Chesapeake Conservancy Featured as “Thought Leader” at Esri International User Conference
Annapolis, Md. – This week, the Chesapeake Conservancy was awarded Esri’s first-ever See, Find, Share award at the company’s International User Conference in San Diego, California. See, Find, Share is the Chesapeake Conservancy’s second international award from Esri. It spotlights years of work at the Conservancy’s Conservation Innovation Center to become a trailblazer in cutting-edge conservation technology.
Esri is the world’s foremost mapping software company with millions of users across government agencies, Fortune 500 companies, local businesses, and non-profit organizations. Their products are essential for conservationists to make strategic decisions about where and how to do their work.
“This is a significant achievement for the Chesapeake Conservancy. Our staff are conservation entrepreneurs who are changing the American conservation movement through landmark conservation initiatives, and we are grateful for this wonderful recognition,” Chesapeake Conservancy President and CEO Joel Dunn said.
“We are honored to be able to work with Esri and push the limits of how technology can help inform conservation and restoration, both in the Chesapeake and around the globe,” Chesapeake Conservancy Director of Conservation Technology Jeffrey Allenby said.
At the conference, Allenby also was featured as a “thought leader” for his piloting of the Conservancy’s innovative work in applying mapping technology and enabling under-resourced partners to meet conservation goals. He had several speaking engagements, including a keynote presentation entitled “Conservation Innovation: Leveraging Technology to Identify Landscape Scale Conservation and Restoration Priorities.”
Chesapeake Conservancy Solutions Engineer Colin Stief and Geospatial Project Manager Cassandra Pallai also presented at the conference.
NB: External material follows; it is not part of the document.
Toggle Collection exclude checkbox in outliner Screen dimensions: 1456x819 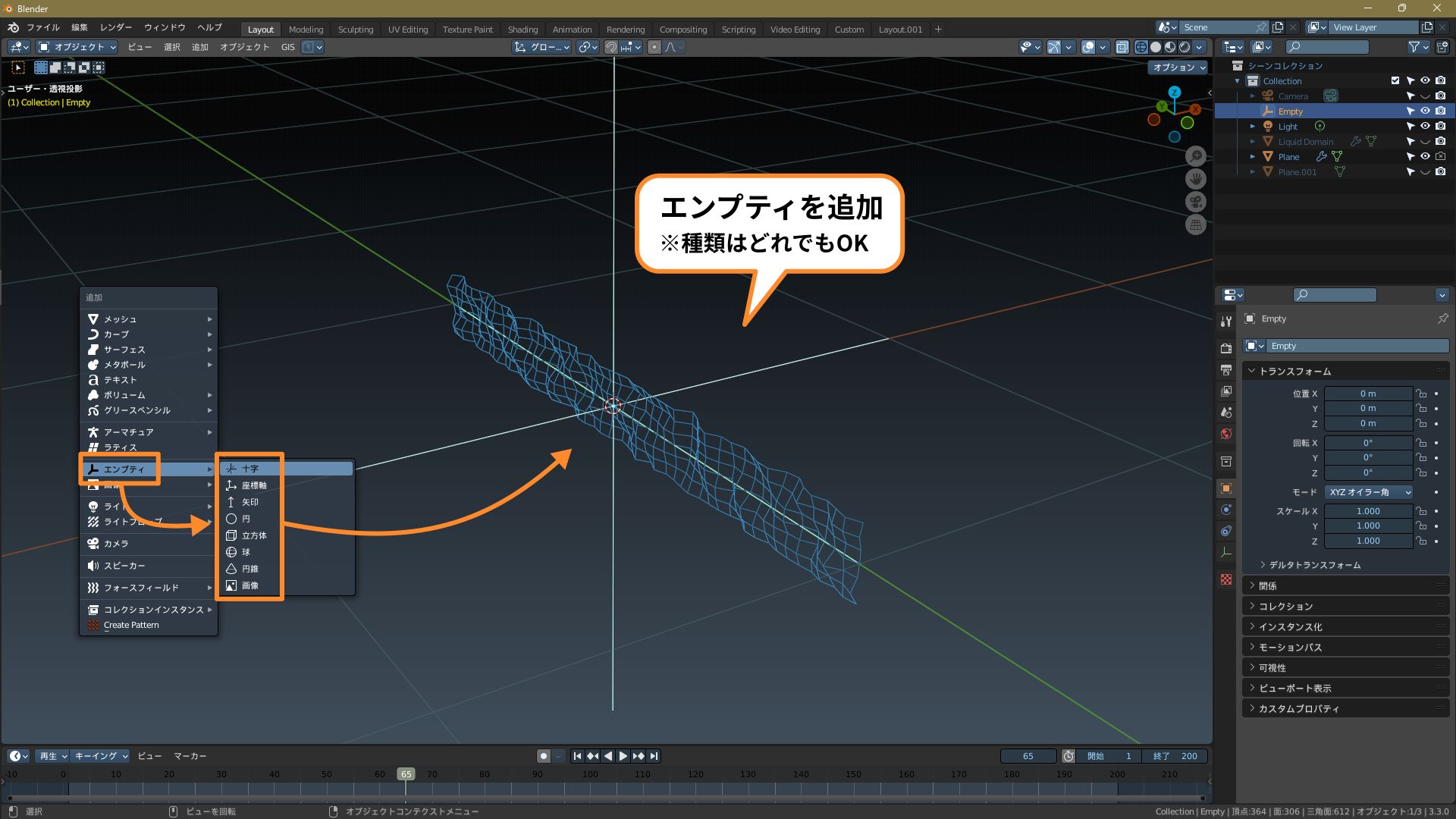pos(1395,81)
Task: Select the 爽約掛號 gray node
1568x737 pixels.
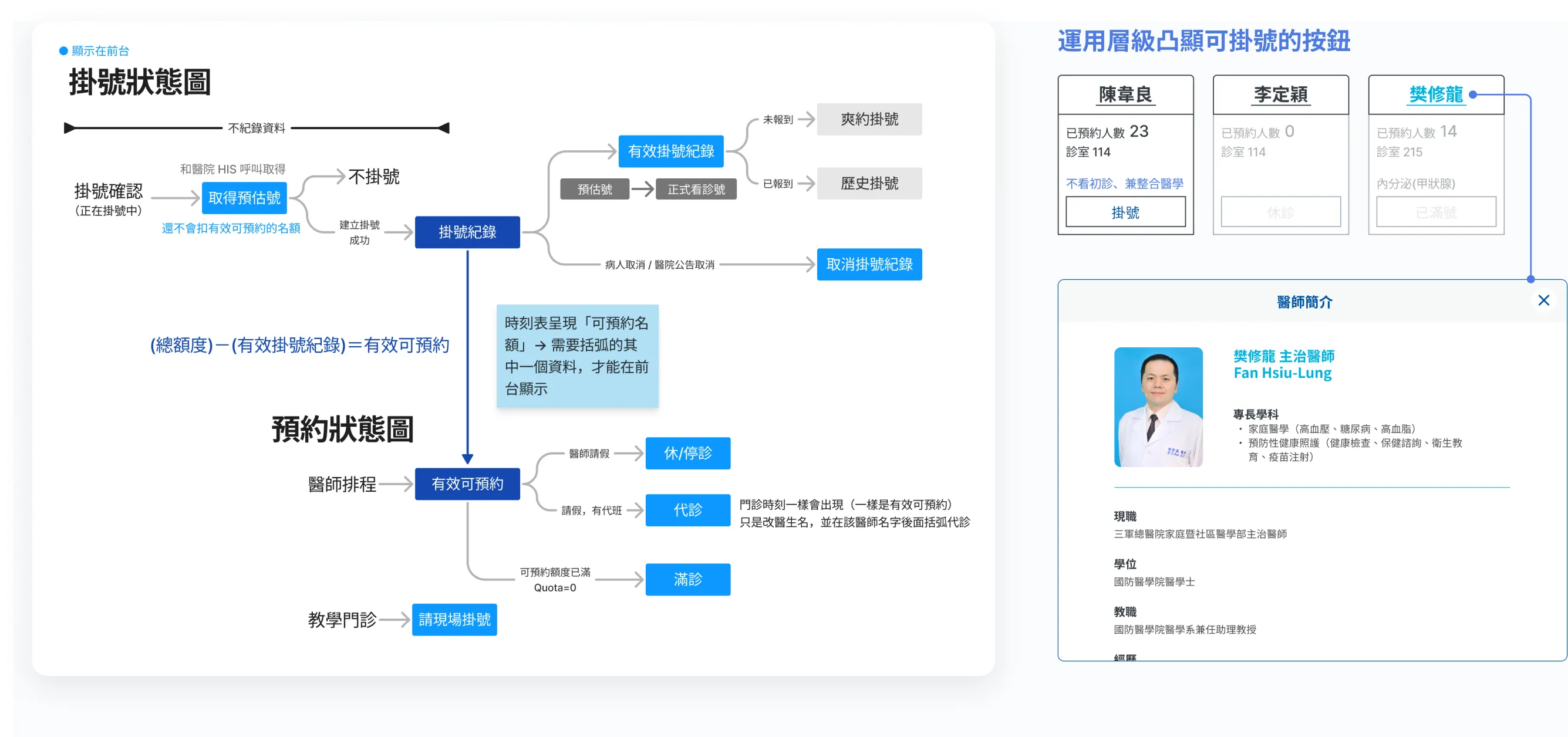Action: point(869,119)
A core of the Conservancy’s technology program involves collaborating with local partners to identify and address their biggest technology challenges using data and customized web-based applications. Stief’s presentation about those efforts was entitled, “Geospatial Decision-Making for the Non-GIS User.” He explained that organizations want to apply mapping technology in their work, but lack the resources and capacity to do so. To help these organizations, the Chesapeake Conservancy has developed the “Conservation Toolbox,” a web application for characterizing properties and assessing how well they meet certain conservation and restoration criteria. Users can view ecological and cultural data, perform simple landscape analyses, and most importantly, export their work as clear and concise reports.
Pallai delivered two different presentations. The first was entitled, “Show me my house: Creating 1-meter land cover data for the Chesapeake.” In that session, she detailed the Conservancy’s creation of a groundbreaking Chesapeake Bay-wide dataset that characterizes the entire watershed’s landscape in very high resolution. This product will give partner organizations the power to make effective and impactful decisions about where to target their efforts. The second presentation was about an application of the data: “Prioritizing Riparian Gaps for Restoration.” Her talk focused on new Conservancy projects to help partners identify places where the Chesapeake’s rivers and streams are unprotected, and to pinpoint which of those unprotected spots are most important for water quality.
Last year the Chesapeake Conservancy was honored with a Special Achievement in GIS Award at the 2015 Esri International User Conference.